◆ TEXTO DE LECTURA ◆
Considerada a la distancia —a tan larga distancia como la modernidad ha puesto entre ella y nosotros—, la concepción medieval de la vida puede parecemos hoy total y ajustadamente ordenada dentro del vigoroso y perfecto esquema teórico cuya definitiva construcción se debe a Santo Tomás o a Dante Alighieri. Pero la excesiva distancia —como la excesiva proximidad— puede ser peligrosa para una recta comprensión histórica, y conviene de tiempo en tiempo acercarse de nuevo a los testimonios directos de la vida cotidiana para comprobar la fidelidad de aquellos esquemas; ocurre a veces que, sin ser falsos en principio, suelen llegar a ser falsas las inferencias que se desprenden de ellos por el progresivo empobrecimiento de los elementos de realidad que los animan y su creciente deformación.
Si realizamos esa labor con respecto a la realidad de la vida medieval, si nos sumergimos en el espíritu de sus crónicas y sus biografías, si analizamos el contenido de sus tradiciones, si cotejamos todo eso con el contenido de las más altas creaciones de su cultura, advertiremos que la concepción de la vida que obraba en el hombre medieval, la que realmente lo movía y lo guiaba, se agita por ciertos impulsos que no siempre encuentran en aquellos esquemas un ajuste preciso. Sin duda no los niegan, sino que, por el contrario, admiten una lejana correlación. Pero las concepciones reales se alteran y deforman si intentamos explicarlas a la luz de tales esquemas, velando su verdadera significación y estilizando hasta la abstracción su propia realidad.

◆ EXTRACTO DE DATOS ◆
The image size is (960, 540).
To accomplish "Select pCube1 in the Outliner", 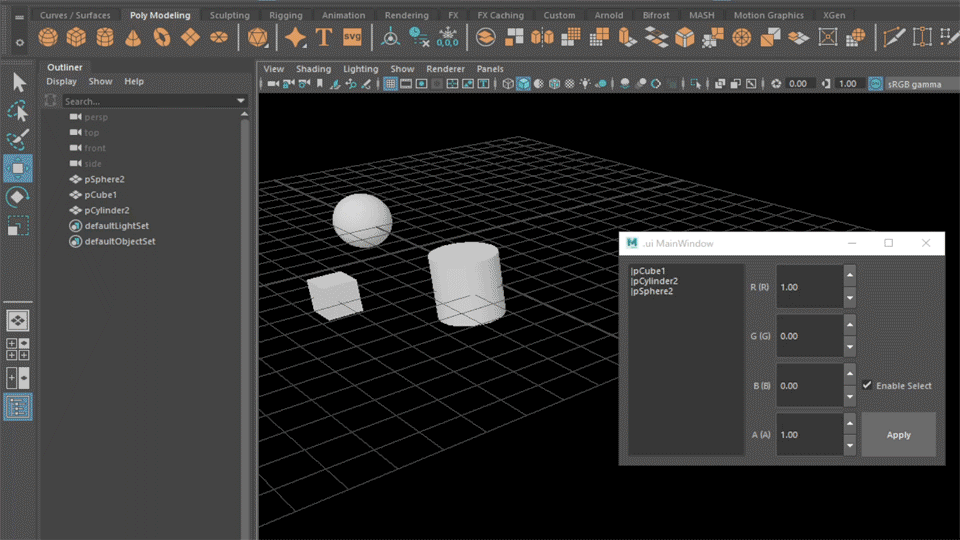I will coord(100,195).
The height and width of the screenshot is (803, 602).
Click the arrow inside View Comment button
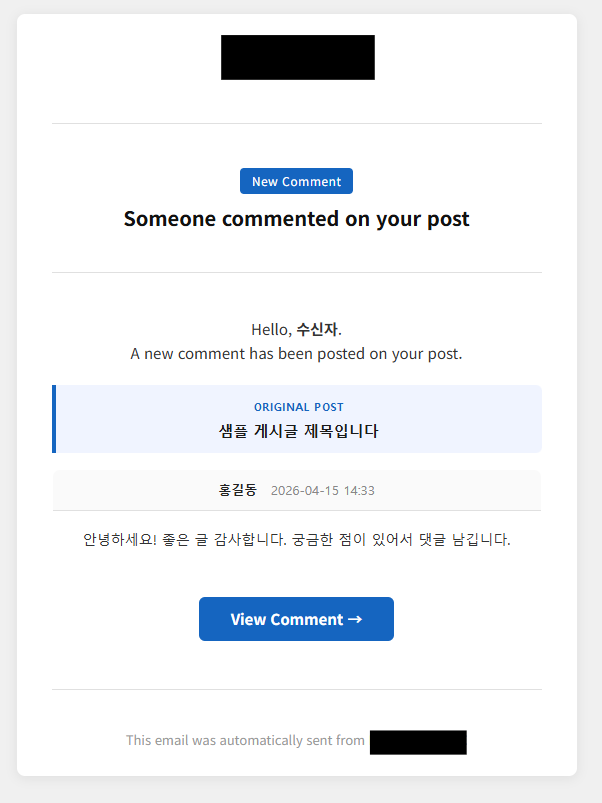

◆ OBJETIVO DEL EJERCICIO ◆
Copia el fragmento del texto sobre la concepción medieval de la vida que va de "Si realizamos esa" a "su propia realidad.", ambos incluidos, y sustituye "crónicas" por "anales". Para resolver lo que se pide, usa únicamente el texto sobre la concepción medieval de la vida.

◆ RESULTADO DEL EJERCICIO ◆
Si realizamos esa labor con respecto a la realidad de la vida medieval, si nos sumergimos en el espíritu de sus anales y sus biografías, si analizamos el contenido de sus tradiciones, si cotejamos todo eso con el contenido de las más altas creaciones de su cultura, advertiremos que la concepción de la vida que obraba en el hombre medieval, la que realmente lo movía y lo guiaba, se agita por ciertos impulsos que no siempre encuentran en aquellos esquemas un ajuste preciso. Sin duda no los niegan, sino que, por el contrario, admiten una lejana correlación. Pero las concepciones reales se alteran y deforman si intentamos explicarlas a la luz de tales esquemas, velando su verdadera significación y estilizando hasta la abstracción su propia realidad.